Segment Start: GIVEN DATA
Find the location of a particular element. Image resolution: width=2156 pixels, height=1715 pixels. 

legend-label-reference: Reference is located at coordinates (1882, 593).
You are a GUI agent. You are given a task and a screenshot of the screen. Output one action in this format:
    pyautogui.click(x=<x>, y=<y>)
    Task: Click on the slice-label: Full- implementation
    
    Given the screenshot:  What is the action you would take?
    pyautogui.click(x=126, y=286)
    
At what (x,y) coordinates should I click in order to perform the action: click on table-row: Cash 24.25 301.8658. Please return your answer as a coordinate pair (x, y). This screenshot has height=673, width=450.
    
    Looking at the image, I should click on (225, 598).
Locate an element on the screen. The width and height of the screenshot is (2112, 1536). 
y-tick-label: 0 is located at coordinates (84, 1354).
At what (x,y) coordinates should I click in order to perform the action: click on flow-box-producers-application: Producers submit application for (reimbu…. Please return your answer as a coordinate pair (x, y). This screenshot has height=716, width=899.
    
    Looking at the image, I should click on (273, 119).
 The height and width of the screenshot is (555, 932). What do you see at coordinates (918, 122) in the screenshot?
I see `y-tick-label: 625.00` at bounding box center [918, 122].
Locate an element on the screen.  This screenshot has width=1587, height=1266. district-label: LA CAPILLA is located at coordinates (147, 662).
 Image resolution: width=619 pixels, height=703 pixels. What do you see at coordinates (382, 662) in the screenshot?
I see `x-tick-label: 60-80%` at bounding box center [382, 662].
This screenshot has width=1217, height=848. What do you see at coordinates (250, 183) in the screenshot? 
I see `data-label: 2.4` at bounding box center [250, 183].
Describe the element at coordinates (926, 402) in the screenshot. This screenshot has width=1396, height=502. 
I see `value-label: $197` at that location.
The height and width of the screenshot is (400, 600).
Segment End: GIVEN DATA
- **ACTIVITY**
Rewrite the rows above, replacing "coordinate pair" with "number pair" wherever it occurs and leaving everything else unchanged.

- **ANSWER BELOW**
Find the location of a particular element. Image resolution: width=2156 pixels, height=1715 pixels. 

legend-label-reference: Reference is located at coordinates (1882, 593).
You are a GUI agent. You are given a task and a screenshot of the screen. Output one action in this format:
    pyautogui.click(x=<x>, y=<y>)
    Task: Click on the slice-label: Full- implementation
    
    Given the screenshot:  What is the action you would take?
    pyautogui.click(x=126, y=286)
    
At what (x,y) coordinates should I click in order to perform the action: click on table-row: Cash 24.25 301.8658. Please return your answer as a number pair (x, y). This screenshot has height=673, width=450.
    
    Looking at the image, I should click on (225, 598).
Locate an element on the screen. The width and height of the screenshot is (2112, 1536). 
y-tick-label: 0 is located at coordinates (84, 1354).
At what (x,y) coordinates should I click in order to perform the action: click on flow-box-producers-application: Producers submit application for (reimbu…. Please return your answer as a number pair (x, y). This screenshot has height=716, width=899.
    
    Looking at the image, I should click on (273, 119).
 The height and width of the screenshot is (555, 932). What do you see at coordinates (918, 122) in the screenshot?
I see `y-tick-label: 625.00` at bounding box center [918, 122].
Locate an element on the screen.  This screenshot has width=1587, height=1266. district-label: LA CAPILLA is located at coordinates (147, 662).
 Image resolution: width=619 pixels, height=703 pixels. What do you see at coordinates (382, 662) in the screenshot?
I see `x-tick-label: 60-80%` at bounding box center [382, 662].
This screenshot has width=1217, height=848. What do you see at coordinates (250, 183) in the screenshot? 
I see `data-label: 2.4` at bounding box center [250, 183].
Describe the element at coordinates (926, 402) in the screenshot. This screenshot has width=1396, height=502. 
I see `value-label: $197` at that location.
The height and width of the screenshot is (400, 600).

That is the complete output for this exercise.